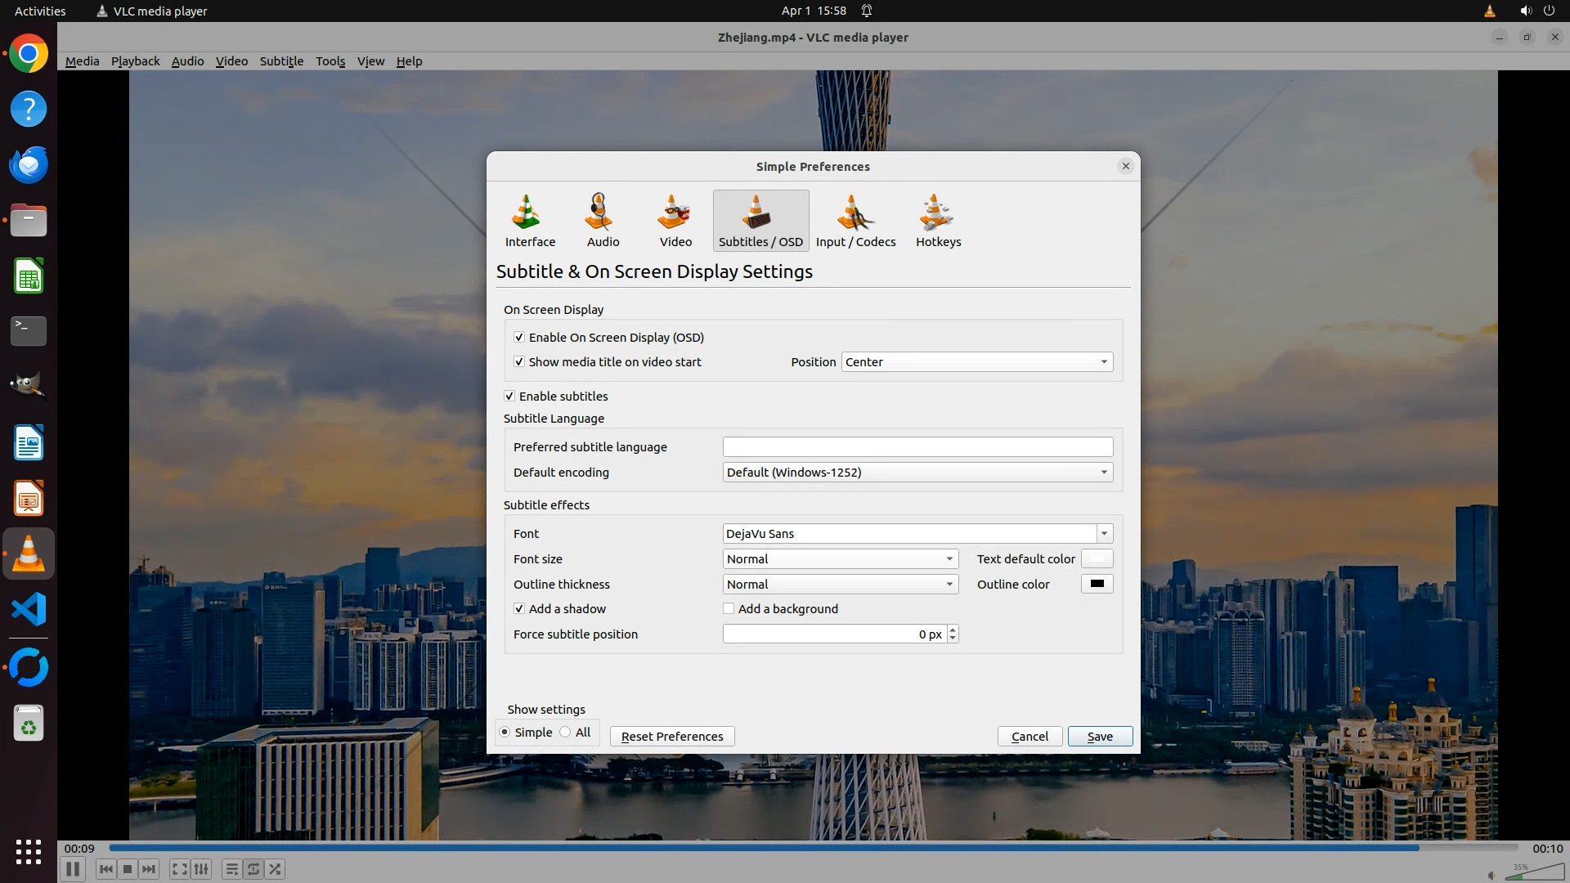
Task: Open the Tools menu
Action: coord(330,61)
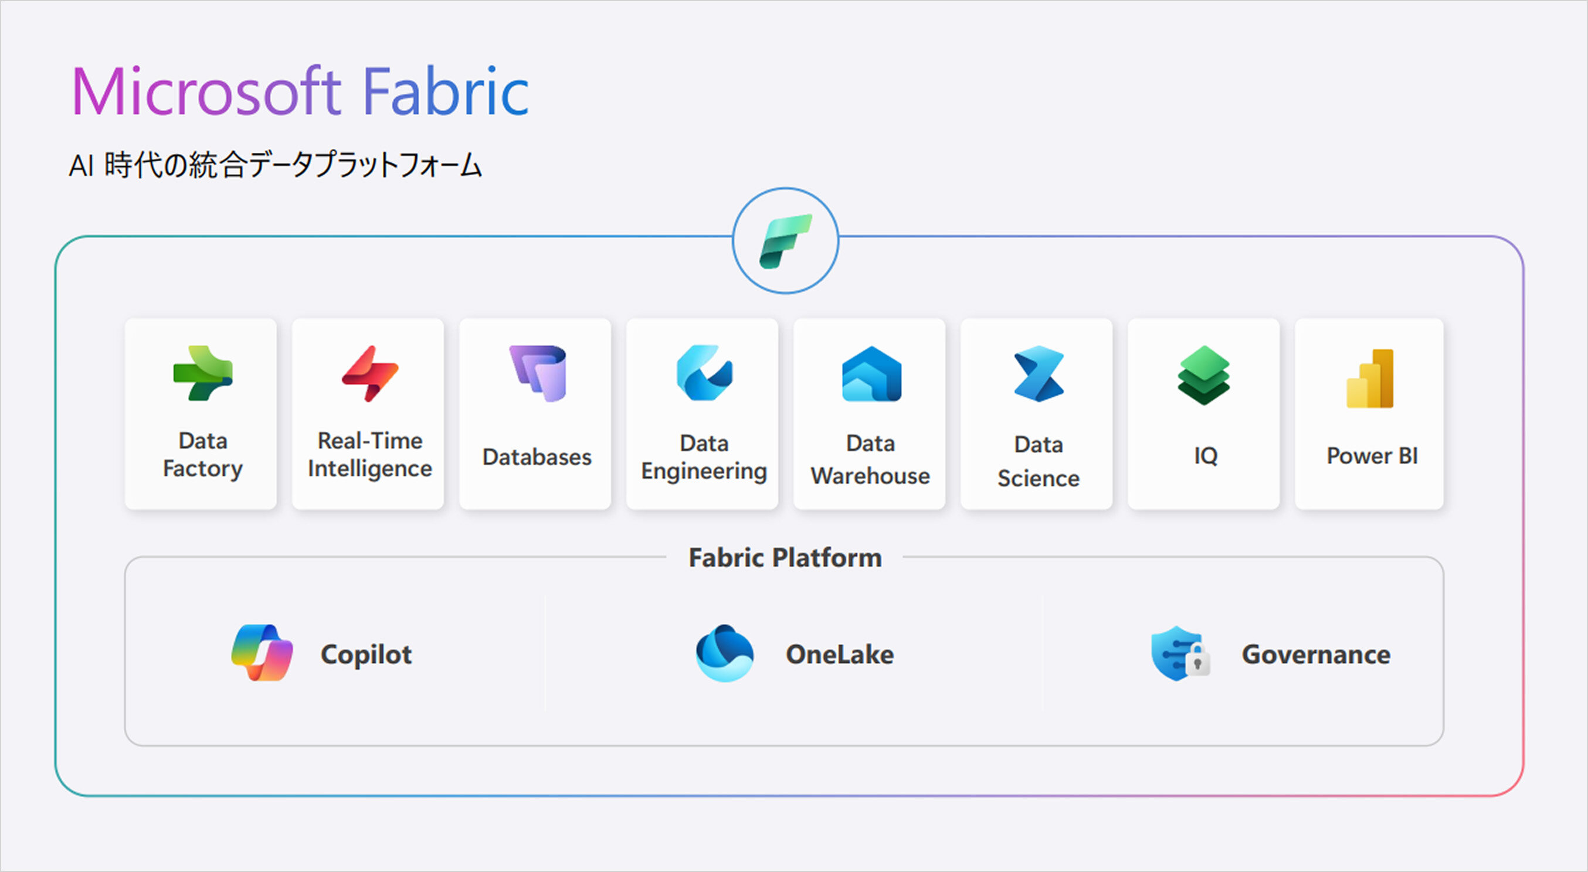The width and height of the screenshot is (1588, 872).
Task: Select the Copilot label text
Action: pos(366,654)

·····

What is needed: Write out each line of the records above word for word, omitting the pictures.

Expected answer:
Task: Open the Tools menu
Action: coord(330,61)
The width and height of the screenshot is (1588, 872).
Task: Select the Copilot label text
Action: pos(366,654)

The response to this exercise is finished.